** Opening INFORMATION PROVIDED block **
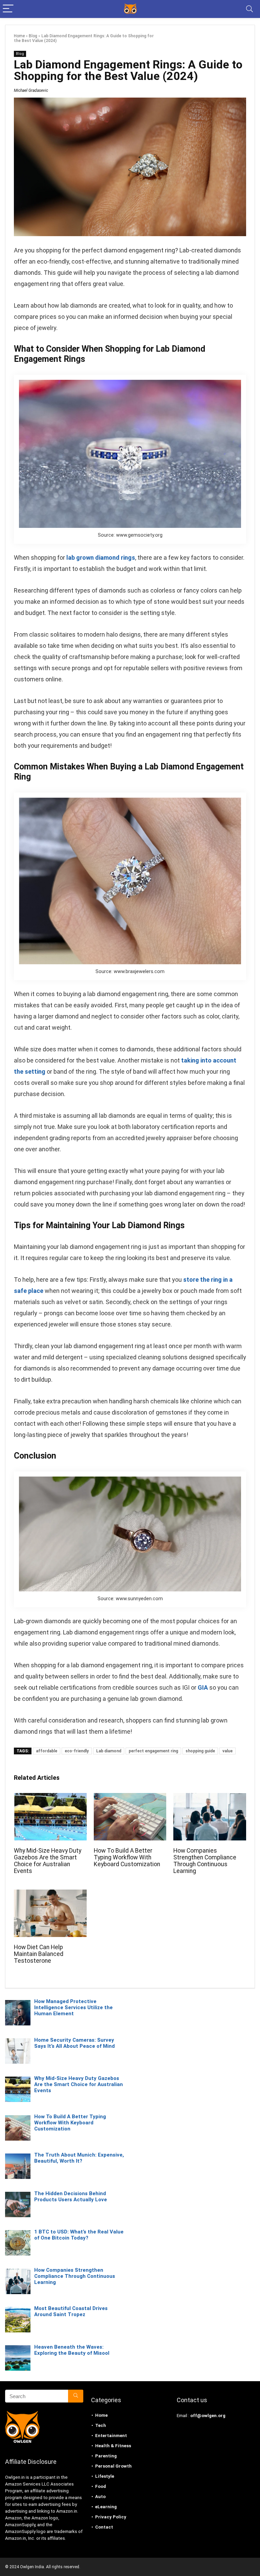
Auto (100, 2496)
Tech (100, 2425)
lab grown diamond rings (100, 557)
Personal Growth (113, 2466)
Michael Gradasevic (31, 90)
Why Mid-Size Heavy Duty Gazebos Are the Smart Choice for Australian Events (47, 1860)
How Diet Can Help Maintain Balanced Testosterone (38, 1954)
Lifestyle (104, 2476)
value (227, 1751)
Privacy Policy (110, 2516)
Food (100, 2486)
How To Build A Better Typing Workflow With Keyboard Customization (127, 1857)
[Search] (249, 9)
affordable (46, 1751)
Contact (104, 2527)
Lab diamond (108, 1751)
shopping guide (200, 1751)
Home (19, 36)
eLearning (106, 2506)
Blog (33, 36)
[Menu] (8, 9)
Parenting (106, 2455)
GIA (203, 1687)
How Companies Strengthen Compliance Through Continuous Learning (204, 1860)
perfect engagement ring (153, 1751)
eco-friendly (77, 1751)
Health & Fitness (113, 2445)
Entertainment (111, 2435)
** Closing INFORMATION PROVIDED block **
__WHAT YOU WILL DO__. In the entries above, restate word for word the lines between the one holding "How Diet Can" and the one holding "How Companies Strengthen", inclusive, and nothing besides.

__THE ANSWER__.
How Diet Can Help Maintain Balanced Testosterone (38, 1954)
Lifestyle (104, 2476)
value (227, 1751)
Privacy Policy (110, 2516)
Food (100, 2486)
How To Build A Better Typing Workflow With Keyboard Customization (127, 1857)
[Search] (249, 9)
affordable (46, 1751)
Contact (104, 2527)
Lab diamond (108, 1751)
shopping guide (200, 1751)
Home (19, 36)
eLearning (106, 2506)
Blog (33, 36)
[Menu] (8, 9)
Parenting (106, 2455)
GIA (203, 1687)
How Companies Strengthen Compliance Through Continuous Learning (204, 1860)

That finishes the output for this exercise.